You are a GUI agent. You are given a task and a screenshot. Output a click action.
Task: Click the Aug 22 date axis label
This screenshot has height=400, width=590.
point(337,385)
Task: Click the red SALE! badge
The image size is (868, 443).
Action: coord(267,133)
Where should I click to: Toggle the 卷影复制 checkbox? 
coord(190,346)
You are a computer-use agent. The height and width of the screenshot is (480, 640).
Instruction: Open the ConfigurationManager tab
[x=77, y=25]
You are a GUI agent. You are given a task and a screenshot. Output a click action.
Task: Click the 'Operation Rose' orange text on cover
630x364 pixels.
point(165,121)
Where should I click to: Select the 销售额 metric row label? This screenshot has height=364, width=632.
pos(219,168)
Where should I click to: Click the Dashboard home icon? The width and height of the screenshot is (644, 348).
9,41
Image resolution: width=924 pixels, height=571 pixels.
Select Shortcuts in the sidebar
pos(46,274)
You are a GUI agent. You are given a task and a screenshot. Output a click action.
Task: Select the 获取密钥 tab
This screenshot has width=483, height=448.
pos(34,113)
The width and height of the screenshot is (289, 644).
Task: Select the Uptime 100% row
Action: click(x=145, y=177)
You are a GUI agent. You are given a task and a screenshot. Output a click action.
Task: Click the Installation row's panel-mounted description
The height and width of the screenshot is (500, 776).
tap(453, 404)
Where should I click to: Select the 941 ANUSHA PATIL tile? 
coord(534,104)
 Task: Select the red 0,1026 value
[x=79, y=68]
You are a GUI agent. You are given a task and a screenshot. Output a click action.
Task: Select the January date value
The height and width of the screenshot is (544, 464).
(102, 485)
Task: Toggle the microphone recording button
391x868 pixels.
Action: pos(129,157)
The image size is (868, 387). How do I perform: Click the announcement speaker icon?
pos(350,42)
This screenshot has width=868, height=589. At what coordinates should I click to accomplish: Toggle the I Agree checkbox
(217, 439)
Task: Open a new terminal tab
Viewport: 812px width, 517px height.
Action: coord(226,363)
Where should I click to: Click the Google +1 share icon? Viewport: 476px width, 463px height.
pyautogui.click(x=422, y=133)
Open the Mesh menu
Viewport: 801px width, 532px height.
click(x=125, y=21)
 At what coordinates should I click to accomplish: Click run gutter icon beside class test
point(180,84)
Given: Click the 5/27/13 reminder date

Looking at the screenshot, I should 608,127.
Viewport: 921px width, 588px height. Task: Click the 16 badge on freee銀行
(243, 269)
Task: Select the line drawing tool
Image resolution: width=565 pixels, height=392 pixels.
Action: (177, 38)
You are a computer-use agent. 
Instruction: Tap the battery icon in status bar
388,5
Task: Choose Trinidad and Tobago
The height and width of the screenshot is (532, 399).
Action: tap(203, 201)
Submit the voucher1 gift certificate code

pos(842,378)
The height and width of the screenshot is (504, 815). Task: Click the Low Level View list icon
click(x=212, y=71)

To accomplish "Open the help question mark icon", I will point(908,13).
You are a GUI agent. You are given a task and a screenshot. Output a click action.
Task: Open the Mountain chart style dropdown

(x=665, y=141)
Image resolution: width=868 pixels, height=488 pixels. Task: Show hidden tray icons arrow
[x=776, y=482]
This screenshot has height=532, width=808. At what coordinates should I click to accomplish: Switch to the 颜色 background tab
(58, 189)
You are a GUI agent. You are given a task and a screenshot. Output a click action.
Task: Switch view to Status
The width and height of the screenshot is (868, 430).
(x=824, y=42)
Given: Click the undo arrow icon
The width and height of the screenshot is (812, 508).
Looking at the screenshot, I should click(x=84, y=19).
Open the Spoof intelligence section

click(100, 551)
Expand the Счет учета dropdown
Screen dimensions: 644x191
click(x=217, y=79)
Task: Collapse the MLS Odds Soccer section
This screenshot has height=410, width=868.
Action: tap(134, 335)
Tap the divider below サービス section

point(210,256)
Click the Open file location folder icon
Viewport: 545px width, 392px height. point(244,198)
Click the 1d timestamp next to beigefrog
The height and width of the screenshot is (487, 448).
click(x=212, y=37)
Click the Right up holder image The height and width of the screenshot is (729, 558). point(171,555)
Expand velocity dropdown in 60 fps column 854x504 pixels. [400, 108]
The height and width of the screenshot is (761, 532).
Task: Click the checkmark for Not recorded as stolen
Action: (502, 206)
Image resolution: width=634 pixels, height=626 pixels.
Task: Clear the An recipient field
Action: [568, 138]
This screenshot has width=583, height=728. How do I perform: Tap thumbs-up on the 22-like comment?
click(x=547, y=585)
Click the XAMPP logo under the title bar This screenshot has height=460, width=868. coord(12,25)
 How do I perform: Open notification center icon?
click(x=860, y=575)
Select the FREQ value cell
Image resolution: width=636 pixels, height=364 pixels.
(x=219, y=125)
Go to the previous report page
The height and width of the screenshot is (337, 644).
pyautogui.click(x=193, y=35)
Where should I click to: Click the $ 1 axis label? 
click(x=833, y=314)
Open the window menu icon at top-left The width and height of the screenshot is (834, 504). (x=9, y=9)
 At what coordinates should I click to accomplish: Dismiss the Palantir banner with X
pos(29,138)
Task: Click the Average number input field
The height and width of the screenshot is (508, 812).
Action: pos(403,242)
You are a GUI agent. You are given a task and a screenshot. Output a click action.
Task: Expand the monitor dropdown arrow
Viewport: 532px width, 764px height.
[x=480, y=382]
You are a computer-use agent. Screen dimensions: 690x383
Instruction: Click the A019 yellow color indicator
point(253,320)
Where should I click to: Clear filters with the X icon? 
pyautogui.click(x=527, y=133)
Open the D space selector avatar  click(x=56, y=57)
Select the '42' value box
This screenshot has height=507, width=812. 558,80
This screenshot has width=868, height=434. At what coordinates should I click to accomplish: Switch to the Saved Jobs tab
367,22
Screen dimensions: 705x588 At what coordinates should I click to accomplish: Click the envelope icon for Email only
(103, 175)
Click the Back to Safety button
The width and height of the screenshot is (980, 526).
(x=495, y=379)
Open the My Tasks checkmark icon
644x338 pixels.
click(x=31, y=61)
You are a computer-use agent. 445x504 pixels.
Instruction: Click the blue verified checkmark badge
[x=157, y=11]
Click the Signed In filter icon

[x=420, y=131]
++++
INSTRUCCIÓN: Presenta como tabla Markdown todo lo que va desde la línea que contiene "You are a computer-use agent. Screen" hasta la línea que contiene "This screenshot has height=507, width=812.", ambas incluidas, con las columnas Número y Texto. Deja fuera las líneas en blanco.

RESULTADO DEL EJERCICIO:
| Número | Texto |
|---|---|
| 1 | You are a computer-use agent. Screen dimensions: 690x383 |
| 2 | Instruction: Click the A019 yellow color indicator |
| 3 | point(253,320) |
| 4 | Where should I click to: Clear filters with the X icon?  |
| 5 | pyautogui.click(x=527, y=133) |
| 6 | Open the D space selector avatar  click(x=56, y=57) |
| 7 | Select the '42' value box |
| 8 | This screenshot has height=507, width=812. 558,80 |